Rather than only entering a FAILED
state when the submitted command exits with failure, an EMR step will be FAILED
if any map-reduce job it runs fails. This means that when an Arthur extract attempt fails and then is retried successfully, the EMR step (and thus Data Pipeline Activity) both fail.
Objective
Because this behavior FAILED
state logic is not configurable and retrying extract
is often effective, we want to reformulate data pipelines so that they will still accomplish their business function without depending on that step status.
Current state
Currently, how we use that step varies by pipeline.
Rebuild pipeline
Extract is not required, as load does not depend on it (in order to run concurrently). Load checks for DynamoDB events showing successful extracts for each source table.
If required relations have failed to extract or if extract does not send events for all expected relations, load fails.
Pizza loader pipeline
Extract is expected to have completed in advance, so there is no extract step.
If required relations do not have manifests in place, load fails.
Refresh pipeline
Extract is an outright dependency. Failing extract ends the pipeline.
Potential changes
With a couple changes, pipelines could proceed despite failure of extract
steps:
-
Dependency without cascading failure: Data Pipeline dependencies control the order of execution of steps, but apparently do not necessarily cascade failures to dependencies. See https://docs.aws.amazon.com/datapipeline/latest/DeveloperGuide/dp-manage-cascade-failandrerun.html. Potentially by setting
failureAndRerunMode
tofalse
ornone
, dependent steps will run after a step fails. -
Check DynamoDB for source extraction in
update
: Rather than rely on extract success to signal that all targeted sources are ready to load,arthur.py update
can check for recent successful extracts. The contract of a refresh pipeline could be a 'best effort' data update (ie, refresh all selected tables that have recent extracts) or simply enforce all relations are extracted (like we do today).
Tradeoffs
If we make the changes proposed above (and opt for refresh to quit if any selected sources do not have recent extracts), what concerns do we have?
- how do we detect extract failures? Load/update steps, which are set to cascade failure, will exit when required extracts aren't present.
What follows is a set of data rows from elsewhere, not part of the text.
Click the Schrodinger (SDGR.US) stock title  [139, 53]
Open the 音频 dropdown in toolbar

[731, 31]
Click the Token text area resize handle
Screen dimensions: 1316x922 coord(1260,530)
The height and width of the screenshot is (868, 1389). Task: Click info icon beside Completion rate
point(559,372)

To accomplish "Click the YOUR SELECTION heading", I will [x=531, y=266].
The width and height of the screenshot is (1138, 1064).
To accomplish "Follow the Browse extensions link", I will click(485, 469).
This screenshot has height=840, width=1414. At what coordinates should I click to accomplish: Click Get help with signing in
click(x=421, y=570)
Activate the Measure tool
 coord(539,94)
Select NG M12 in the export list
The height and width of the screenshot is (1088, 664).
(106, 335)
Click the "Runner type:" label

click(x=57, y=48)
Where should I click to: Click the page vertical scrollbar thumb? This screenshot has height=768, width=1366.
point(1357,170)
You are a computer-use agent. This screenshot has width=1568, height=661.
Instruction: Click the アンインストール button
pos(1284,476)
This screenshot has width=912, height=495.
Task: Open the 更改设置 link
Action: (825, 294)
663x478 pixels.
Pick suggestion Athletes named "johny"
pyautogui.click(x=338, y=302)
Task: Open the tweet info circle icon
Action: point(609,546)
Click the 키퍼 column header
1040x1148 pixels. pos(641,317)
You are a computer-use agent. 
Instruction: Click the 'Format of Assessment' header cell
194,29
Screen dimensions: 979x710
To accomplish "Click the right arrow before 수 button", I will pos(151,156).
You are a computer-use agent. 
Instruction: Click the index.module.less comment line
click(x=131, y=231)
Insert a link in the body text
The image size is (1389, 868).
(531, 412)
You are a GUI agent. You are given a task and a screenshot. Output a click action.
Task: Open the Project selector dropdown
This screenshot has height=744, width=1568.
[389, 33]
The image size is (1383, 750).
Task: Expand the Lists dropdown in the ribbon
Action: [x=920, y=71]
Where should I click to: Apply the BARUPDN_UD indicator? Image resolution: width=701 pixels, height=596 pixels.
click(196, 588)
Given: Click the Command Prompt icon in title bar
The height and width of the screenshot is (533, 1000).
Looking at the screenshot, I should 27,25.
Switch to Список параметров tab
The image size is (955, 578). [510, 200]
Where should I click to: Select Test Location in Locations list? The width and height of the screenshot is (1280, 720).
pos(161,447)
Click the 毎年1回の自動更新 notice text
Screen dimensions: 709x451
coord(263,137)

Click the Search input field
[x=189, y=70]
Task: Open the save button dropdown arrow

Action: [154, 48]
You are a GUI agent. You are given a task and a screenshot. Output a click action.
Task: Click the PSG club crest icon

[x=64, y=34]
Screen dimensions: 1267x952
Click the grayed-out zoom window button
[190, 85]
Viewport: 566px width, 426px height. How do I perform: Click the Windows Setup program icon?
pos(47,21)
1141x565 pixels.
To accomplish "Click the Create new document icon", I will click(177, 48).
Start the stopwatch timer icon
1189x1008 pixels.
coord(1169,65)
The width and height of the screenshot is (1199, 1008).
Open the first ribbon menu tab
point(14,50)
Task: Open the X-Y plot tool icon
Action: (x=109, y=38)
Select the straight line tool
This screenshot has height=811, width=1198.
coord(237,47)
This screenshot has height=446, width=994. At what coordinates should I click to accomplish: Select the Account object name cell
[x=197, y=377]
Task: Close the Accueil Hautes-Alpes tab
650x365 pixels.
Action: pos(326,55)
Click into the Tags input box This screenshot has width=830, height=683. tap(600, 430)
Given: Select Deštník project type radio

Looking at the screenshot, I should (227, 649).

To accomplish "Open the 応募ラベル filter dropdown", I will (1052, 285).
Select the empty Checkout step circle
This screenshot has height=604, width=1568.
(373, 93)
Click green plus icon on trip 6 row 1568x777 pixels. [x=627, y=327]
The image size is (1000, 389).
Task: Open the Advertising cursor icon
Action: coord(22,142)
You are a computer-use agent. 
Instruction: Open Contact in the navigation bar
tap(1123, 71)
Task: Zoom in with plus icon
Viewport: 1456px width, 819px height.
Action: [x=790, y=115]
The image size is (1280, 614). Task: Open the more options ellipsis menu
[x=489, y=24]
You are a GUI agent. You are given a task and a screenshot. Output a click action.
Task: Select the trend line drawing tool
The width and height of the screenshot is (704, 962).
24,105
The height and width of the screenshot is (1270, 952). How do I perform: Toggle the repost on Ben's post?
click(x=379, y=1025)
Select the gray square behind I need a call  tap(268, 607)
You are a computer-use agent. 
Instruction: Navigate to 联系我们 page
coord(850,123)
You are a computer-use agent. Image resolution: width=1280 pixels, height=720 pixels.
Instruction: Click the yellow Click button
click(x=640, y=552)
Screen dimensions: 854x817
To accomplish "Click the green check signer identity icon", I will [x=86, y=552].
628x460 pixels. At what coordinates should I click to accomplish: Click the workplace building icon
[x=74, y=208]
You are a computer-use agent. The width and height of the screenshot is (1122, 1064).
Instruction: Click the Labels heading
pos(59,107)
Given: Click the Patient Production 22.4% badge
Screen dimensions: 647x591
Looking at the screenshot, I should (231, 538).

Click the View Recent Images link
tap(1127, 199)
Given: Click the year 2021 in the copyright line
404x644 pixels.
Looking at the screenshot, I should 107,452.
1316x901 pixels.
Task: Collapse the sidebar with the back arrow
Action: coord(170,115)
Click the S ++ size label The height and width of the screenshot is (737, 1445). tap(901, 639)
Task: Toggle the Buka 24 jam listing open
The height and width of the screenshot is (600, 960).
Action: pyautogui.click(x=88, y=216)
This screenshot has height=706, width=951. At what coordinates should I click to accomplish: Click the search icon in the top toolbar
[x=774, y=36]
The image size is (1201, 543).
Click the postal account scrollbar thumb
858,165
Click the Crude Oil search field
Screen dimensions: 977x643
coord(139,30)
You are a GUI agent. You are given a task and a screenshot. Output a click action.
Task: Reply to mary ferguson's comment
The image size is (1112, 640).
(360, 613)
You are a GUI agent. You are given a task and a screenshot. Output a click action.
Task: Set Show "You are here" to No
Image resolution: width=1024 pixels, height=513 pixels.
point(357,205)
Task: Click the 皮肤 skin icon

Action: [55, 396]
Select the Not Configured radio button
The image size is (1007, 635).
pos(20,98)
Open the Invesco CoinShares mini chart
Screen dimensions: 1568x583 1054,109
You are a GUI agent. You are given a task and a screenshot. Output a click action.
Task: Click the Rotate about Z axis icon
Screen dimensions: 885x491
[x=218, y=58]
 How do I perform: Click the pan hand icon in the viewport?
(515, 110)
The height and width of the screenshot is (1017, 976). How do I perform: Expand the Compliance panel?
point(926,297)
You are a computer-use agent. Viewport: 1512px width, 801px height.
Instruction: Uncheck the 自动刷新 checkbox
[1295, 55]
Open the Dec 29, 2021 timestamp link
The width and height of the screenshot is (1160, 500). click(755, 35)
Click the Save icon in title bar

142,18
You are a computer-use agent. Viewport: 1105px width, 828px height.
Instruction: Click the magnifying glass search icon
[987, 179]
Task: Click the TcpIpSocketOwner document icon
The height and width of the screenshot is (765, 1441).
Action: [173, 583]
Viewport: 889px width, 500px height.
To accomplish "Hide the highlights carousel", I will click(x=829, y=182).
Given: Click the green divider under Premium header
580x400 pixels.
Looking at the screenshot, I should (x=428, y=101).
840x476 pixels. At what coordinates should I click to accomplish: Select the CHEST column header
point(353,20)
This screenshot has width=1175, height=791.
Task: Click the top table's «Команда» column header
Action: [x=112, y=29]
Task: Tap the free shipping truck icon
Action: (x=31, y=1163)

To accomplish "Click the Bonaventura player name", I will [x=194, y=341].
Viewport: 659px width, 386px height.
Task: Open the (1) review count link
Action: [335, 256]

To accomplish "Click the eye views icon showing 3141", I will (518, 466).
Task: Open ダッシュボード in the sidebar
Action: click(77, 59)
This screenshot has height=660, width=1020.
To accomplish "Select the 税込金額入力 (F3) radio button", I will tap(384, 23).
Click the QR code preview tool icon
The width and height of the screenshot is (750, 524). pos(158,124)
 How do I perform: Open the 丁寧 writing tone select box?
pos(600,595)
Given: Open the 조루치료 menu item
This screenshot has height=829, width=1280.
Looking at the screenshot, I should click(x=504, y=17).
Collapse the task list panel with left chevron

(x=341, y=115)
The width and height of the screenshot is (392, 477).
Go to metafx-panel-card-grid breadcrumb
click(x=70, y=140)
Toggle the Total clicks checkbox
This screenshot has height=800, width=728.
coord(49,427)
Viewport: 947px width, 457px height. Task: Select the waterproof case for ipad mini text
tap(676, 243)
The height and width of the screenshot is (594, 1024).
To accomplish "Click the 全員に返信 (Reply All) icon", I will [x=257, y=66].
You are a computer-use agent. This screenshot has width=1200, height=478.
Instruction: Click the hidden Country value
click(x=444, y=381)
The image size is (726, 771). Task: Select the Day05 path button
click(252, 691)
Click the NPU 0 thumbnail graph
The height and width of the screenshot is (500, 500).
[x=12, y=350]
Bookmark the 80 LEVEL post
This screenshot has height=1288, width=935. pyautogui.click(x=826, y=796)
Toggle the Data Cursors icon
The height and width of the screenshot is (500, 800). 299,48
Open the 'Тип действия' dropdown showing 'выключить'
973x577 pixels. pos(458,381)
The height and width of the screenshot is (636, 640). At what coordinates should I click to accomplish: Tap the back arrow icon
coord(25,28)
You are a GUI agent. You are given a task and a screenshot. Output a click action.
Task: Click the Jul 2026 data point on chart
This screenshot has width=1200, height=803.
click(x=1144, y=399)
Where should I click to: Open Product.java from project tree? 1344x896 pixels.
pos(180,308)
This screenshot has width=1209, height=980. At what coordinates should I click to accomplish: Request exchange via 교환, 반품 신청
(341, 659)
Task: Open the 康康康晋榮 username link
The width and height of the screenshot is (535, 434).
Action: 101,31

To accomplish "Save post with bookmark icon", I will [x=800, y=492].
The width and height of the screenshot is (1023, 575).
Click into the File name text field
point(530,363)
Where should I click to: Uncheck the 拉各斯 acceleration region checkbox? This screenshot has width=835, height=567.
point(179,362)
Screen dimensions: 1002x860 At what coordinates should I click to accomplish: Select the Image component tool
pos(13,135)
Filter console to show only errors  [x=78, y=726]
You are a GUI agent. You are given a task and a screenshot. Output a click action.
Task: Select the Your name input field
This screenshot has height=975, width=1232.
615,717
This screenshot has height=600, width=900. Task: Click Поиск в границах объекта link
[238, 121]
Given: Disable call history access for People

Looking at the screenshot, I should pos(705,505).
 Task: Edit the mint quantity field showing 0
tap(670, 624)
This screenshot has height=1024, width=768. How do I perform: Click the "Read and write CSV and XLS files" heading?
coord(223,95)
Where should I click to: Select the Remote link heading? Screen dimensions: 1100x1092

- what does the pipeline status (in AWS console data pipeline list) indicate? It will show failure for pipelines with any failed steps, so it will indicate if any extract steps required retry (or if steps outright failed).
- does this change to
update
make is less useful as a standalone command? Perhaps the current behavior (assume manifests on S3 are ready to load) can remain available behind a flag, or the 'check for recent extracts' can get a flag. Should be easy to serve both use cases.
Closing since a change in the refresh pipeline was implemented with PR #88
For refresh, the check against extract events is now based on (and turned on by):
--scheduled-start-time #{@scheduledStartTime}
(Without this switch, update
expects manifests to exist at launch time of the command.)
For rebuild, the check is enabled by:
--concurrent-extract
We should also use the start time for rebuilds and have the same command line args. (We had some issues lately where the 15min guess turned out to cause a failure in the pipeline.)
As for the "failed" extract steps, we should specifically call this out in play books to avoid confusion.
Also, the check against extract events should be available as a standalone command to aid with triage or debugging.